America fell into a depression immediately after the war. The stock market crashed. All the factories selling shells to the French closed down, some banks that had lent to the British and French in hopes of them winning the war went broke. This led to bank runs all across America, with millions taking their savings home with them. Further exacerbating manners is the rise of the KKK and worsening race relations. Seeing the potential for action in such circumstances, the IWW (which was not broken up and leaders deported thanks to no passing of the Espionage Act) reunited with Daniel DeLeon and his Detroit IWW. With membership pushed up by infamous acts such as the Seattle General Strike and the March on Millionaires, the Industrial Workers of the World started building its own factories and tenements with member dues. This caused major crackdowns in Chicago, where National Guard units were called in by the Governor to evict the Wobblies who had fought off city police. This led to the burning of a tenement by the National Guard in which 127 people died, mainly women and children. With the Massacre of Chicago on everyone's mind, Eugene Debs officially joined the IWW and endorsed its platform of Syndicalism.
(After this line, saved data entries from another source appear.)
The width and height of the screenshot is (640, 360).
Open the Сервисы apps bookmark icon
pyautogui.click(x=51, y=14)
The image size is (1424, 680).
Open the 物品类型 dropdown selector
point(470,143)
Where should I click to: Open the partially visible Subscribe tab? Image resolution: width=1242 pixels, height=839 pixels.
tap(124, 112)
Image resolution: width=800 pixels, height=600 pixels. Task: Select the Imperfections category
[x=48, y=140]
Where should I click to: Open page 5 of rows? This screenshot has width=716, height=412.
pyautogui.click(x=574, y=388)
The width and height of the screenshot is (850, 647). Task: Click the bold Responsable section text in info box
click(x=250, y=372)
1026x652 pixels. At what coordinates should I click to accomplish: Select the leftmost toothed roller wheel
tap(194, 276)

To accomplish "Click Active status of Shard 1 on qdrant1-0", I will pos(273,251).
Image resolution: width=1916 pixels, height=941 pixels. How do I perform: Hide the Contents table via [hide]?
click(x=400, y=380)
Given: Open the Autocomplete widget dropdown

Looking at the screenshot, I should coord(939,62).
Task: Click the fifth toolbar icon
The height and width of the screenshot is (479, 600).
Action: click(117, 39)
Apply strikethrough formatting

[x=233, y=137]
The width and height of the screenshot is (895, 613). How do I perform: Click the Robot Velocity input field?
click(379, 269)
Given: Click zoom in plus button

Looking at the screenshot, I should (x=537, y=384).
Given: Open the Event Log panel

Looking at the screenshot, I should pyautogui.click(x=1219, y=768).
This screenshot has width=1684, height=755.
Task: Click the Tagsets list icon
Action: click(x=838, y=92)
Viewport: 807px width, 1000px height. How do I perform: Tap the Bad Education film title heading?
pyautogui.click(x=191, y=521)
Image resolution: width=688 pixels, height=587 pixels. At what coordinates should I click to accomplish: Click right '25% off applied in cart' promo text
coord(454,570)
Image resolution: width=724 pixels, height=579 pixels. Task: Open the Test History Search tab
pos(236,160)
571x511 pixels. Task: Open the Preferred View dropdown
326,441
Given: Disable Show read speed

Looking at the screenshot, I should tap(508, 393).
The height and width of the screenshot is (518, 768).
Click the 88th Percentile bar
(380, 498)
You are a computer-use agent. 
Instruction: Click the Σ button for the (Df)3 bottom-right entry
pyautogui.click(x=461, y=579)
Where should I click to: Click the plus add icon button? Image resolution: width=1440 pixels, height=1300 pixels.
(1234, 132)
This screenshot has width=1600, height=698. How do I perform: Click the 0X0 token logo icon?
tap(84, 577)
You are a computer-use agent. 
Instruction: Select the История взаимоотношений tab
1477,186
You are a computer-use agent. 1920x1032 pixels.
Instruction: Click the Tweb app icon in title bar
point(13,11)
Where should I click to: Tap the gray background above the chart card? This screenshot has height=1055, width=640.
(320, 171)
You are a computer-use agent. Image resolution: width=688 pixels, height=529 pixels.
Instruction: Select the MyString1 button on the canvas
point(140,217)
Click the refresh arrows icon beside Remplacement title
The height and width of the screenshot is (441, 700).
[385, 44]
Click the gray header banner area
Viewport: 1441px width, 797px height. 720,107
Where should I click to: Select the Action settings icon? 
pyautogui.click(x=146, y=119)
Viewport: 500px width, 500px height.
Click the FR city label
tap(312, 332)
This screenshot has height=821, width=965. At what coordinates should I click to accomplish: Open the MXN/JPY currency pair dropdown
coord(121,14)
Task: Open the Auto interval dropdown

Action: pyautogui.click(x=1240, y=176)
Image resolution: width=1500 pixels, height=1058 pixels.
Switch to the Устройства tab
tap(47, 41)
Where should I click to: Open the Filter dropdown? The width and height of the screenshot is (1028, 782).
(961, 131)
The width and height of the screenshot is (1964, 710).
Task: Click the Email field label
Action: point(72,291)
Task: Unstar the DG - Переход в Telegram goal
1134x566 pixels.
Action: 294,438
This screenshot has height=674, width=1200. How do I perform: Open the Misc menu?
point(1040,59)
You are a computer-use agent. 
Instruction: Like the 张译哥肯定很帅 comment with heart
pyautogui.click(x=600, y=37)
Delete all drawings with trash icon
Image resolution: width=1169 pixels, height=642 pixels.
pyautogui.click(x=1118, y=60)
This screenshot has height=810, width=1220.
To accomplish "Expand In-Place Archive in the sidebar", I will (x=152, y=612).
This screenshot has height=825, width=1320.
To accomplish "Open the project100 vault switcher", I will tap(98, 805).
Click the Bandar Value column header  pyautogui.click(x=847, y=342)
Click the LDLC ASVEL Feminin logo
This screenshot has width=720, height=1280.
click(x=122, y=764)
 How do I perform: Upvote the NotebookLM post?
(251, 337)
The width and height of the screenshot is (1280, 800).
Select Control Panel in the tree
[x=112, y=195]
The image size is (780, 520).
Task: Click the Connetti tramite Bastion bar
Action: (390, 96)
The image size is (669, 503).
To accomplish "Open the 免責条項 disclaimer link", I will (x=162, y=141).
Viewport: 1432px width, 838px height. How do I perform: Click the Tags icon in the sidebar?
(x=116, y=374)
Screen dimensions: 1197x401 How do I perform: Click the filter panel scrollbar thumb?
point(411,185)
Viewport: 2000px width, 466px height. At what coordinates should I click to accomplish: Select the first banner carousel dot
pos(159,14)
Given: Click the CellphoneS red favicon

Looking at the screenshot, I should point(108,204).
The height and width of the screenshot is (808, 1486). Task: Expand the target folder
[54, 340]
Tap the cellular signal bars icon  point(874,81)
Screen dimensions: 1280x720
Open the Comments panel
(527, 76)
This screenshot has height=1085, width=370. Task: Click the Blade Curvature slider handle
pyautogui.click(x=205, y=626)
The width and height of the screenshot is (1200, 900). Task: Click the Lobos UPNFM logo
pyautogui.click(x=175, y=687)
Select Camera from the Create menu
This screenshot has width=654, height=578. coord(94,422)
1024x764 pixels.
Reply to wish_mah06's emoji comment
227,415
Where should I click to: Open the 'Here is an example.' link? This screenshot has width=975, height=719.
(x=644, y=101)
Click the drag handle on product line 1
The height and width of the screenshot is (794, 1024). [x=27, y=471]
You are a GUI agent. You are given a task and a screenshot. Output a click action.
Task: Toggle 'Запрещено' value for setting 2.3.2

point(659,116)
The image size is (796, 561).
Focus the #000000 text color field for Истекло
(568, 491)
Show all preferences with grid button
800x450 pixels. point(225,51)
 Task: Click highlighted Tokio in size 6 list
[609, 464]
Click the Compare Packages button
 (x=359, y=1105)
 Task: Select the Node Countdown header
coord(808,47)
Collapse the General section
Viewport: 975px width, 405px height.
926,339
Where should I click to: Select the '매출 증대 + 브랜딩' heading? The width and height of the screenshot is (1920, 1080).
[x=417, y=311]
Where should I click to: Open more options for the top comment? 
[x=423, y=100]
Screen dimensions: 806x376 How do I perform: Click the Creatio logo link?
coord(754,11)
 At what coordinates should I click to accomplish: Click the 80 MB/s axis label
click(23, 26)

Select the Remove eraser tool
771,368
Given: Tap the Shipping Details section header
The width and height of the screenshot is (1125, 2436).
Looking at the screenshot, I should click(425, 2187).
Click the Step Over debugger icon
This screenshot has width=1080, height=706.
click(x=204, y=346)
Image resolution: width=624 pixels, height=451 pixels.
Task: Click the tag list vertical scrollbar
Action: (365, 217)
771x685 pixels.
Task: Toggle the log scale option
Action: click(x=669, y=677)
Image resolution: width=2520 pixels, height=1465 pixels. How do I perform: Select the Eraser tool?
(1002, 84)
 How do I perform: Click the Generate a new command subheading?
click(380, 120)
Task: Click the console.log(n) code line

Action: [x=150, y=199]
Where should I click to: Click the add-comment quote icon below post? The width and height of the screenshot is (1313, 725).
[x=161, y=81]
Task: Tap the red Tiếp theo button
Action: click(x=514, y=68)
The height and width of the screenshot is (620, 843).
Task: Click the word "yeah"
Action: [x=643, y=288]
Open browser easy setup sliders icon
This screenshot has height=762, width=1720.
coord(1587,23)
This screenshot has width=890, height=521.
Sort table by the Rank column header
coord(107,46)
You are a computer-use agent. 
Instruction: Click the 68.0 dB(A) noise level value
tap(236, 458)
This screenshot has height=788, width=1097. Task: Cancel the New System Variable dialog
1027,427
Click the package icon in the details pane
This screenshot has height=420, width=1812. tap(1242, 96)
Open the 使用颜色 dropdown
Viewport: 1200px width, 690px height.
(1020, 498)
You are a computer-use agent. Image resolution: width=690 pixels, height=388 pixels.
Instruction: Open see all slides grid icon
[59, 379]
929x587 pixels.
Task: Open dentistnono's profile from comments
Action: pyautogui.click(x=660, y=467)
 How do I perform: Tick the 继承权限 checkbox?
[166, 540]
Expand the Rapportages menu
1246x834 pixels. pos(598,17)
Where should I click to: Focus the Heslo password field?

Enter 1924: six years into depression and strife, Eugene Debs and Daniel DeLeon run a joint ticket on the newly-formed US Labor Party. With an explicitly socialist agenda, the Labor party starts sweeping local elections, grabbing cities like Seattle and Pittsburgh and forming city Labor Syndicates to organize municipal economies. Some state legislatures even attain what would be a Labor plurality, if the Democrats and Republicans didn't enter into coalition whenever Labor tried to do anything. The election is a fiery one, with tours across the United States and coercion for votes on all three sides. When the vote for President finally comes in, the Electoral College votes 308 for Calvin Coolidge(R), 160 for John Davis(D), and 63 for Eugene Debs(L). Americans are outraged, as the popular vote put 11,832,202(40.8%) votes for Debs, 10,399,567(35.9%) for Coolidge, and 6,709,968(23.1%) for Davis. This meant that the President-Elect had lost the popular vote by almost five percent but won the Presidency by a landslide.
To socialists around America it only confirmed their worst fears, that America was not a democracy at all, but rigged for the establishment parties by the rich. Debs tried to rally his party around the 1926 election, but was soon voted out as head of the party by none other than his own running-mate Daniel DeLeon, who advocated a march on the Capitol building to confirm Debs' nomination as President. The march, organized by the Labor party and supplied by IWW Syndicate cities from around the country. Almost 100,000 people showed up to march on Congress, but the US Army First Infantry Division and the Regiment of Dragoons we encamped at the National Mall and ordered the crowd to disperse and cease "any and all seditious activity against the United States Government." This only emboldened the protesters, as many were armed with rifles and bombs. It's not known who fired first, but by the end of the day 2,000 protesters and 300 soldiers were dead, Washington was in flames, and the Second American Civil War had begun, and Union of Socialist Syndicates would rise in its wake.